CodeBERT
- Transformer based bidirection model
- two training objective:
- masked language modeling
- replaced token detection (mask first; use n-gram to fill the masked position, then ask the model to predict whether the token is replaced or original)
- curate a multi-choice benchmark(only max and min), ask the model to fill the masked position.
SemSup-XC: Semantic Supervision for Zero and Few-shot Extreme Classification
- Given a label, extent it to a descriptive sentence by crawling and filtering web texts
- Cluster BERT word embeddings to get word clusters
- Lexico-Semantic similarity: sentence similarity + word similarity(in the same cluster)
- contrastive learning(first filter then sample: filter the obvious unrelated one to accelerate)
Deduplicating Training Data Makes Language Models Better
- About deduplicating training datasets.
- methods:
- Exact match: use Suffix Array.
- Approximate match: first use MinHash, then use ‘edit distance’ to further filter. Link similar documents. Any connected documents are considered as similar.
Toolformer: Language Models Can Teach Themselves to Use Tools
- Use language model to convert a dataset into a new dataset which contains api calls
- Compare the PPL of a sentence before and after adding api calls to filter the new dataset.
- Finetune the language model on the filtered dataset
- It contains some prompts.
Learning Performance Improving Code Edits
- Curate a dataset with slow-fast program pairs(come from OJ, the same user’s different submission with respect to one problem)
- Use large language model to optimize programs.
- Use CodeX to do few-shot learning
- Fine-tune CodeGen
Symbolic Discovery of Optimization Algorithms
- Lion: a new optimizer, better than Adam. Require smaller learning rate, only track 1st momentum. And use sign of the interpolation of momentum and gradient to update parameters.
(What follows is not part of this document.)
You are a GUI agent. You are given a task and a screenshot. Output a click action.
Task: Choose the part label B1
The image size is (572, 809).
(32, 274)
- search program space to find a algorithm:
- define some basic functions
- in every search step, add or delete a function or parameter
- prune the space by deleting invalid states and doing hashing
- validate the program on tasks step by step(first surpass the baseline of small tasks, then test it on larger tasks)
Neural Machine Translation of Rare Words with Subword Units
- Byte Pair Encoding(BPE): a method between word level and character level, to generate vocabularies
- divide words into characters
- use 2-gram to choose the most frequent pair, merge it and add it to the vocabulary
Hard Prompts Made Easy: Gradient-Based Discrete Optimization for Prompt Tuning and Discovery
- generate hard prompts for texts and pictures by optimization
PromptCap: Prompt-Guided Task-Aware Image Captioning
- use few-shot learning to synthesize training data from large language models. Then filter the data to ensure the quality.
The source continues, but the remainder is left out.